Transparency reduces hidden barriers.

08
Flexible

Honor Multiple Student Realities

Systems are designed for students who work, parent, commute, stop out, return, or attend part-time.

Flexibility is a design requirement, not an accommodation.

09
Technologically Supported

Use Technology to Strengthen Support

Technology and data are used to coordinate services, reduce manual work, and better understand student needs.

Well-designed systems enable higher-touch, more meaningful interactions between students and staff.

Technology supports care—it does not replace it.

10
Sustainable

Build Systems That Endure and Scale

Systems are designed to be maintained, adapted, and improved over time using realistic staffing and resources.

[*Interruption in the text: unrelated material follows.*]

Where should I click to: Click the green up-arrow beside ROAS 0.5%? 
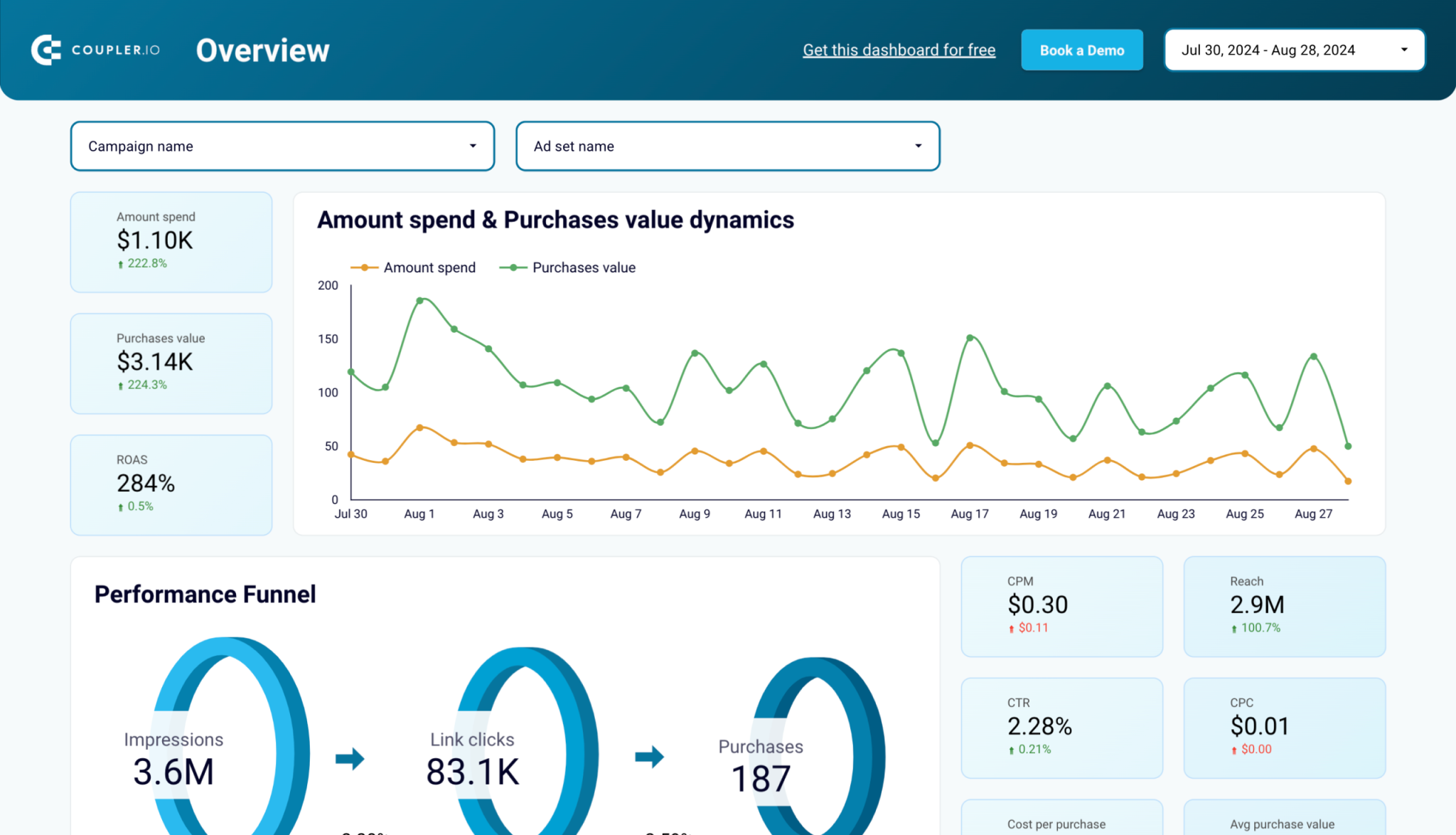click(x=119, y=506)
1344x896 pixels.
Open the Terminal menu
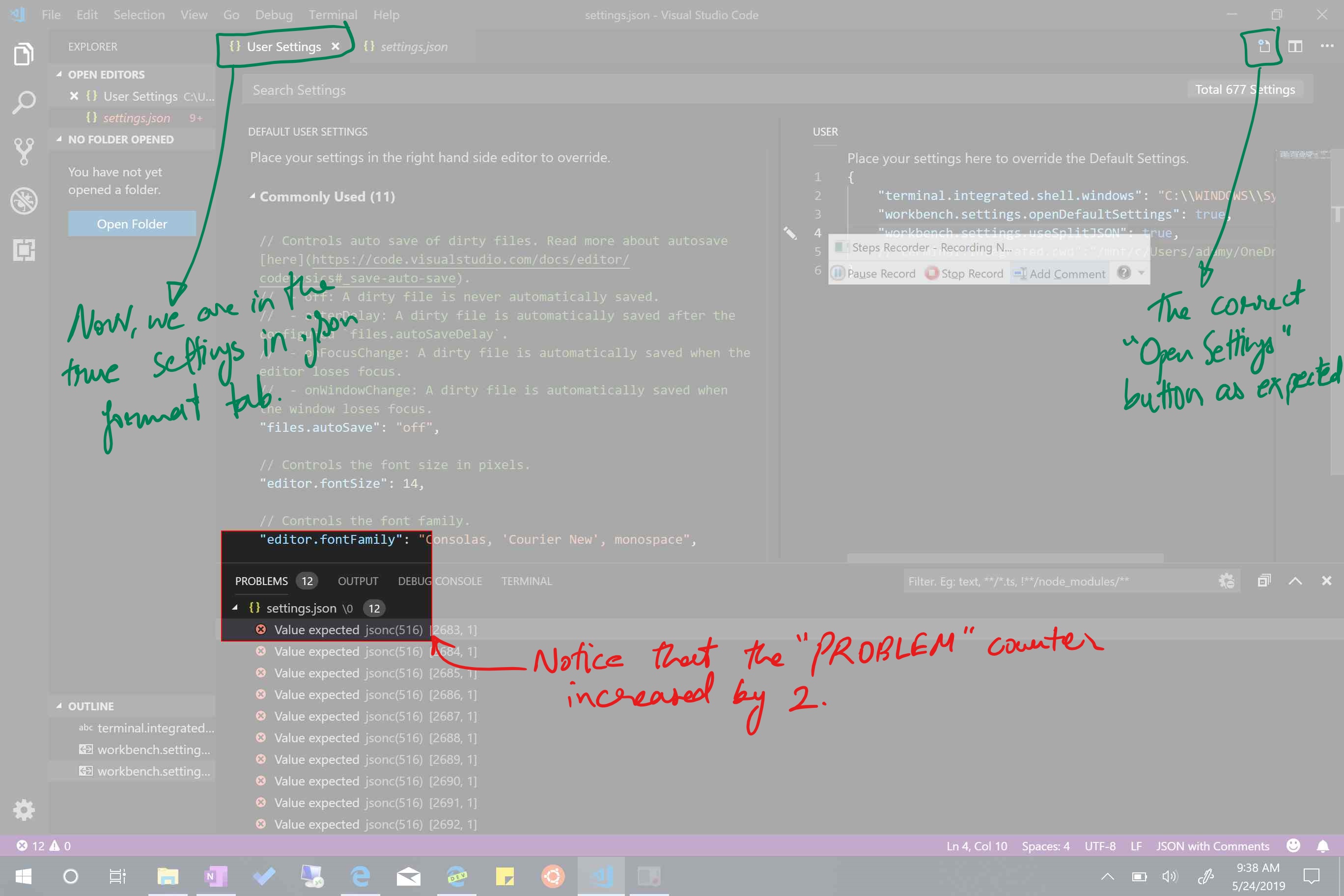click(333, 14)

Durability replaces heroic effort.

11
Equity-Centered

Design for Those Most Impacted

Systems are intentionally designed with students who stand to gain the most from clearer, more supportive structures in mind— particularly part-time students and first-generation students, who represent a significant portion of SRJC’s student population.

When systems work well for these students, they are more navigable, flexible, and effective for all students.

Equity-centered design strengthens outcomes collegewide.

12
Iterative

Continuously Learn and Improve

Design and implementation follow an ongoing cycle of inquiry, reflection, and improvement.

Continuous improvement is institutional practice.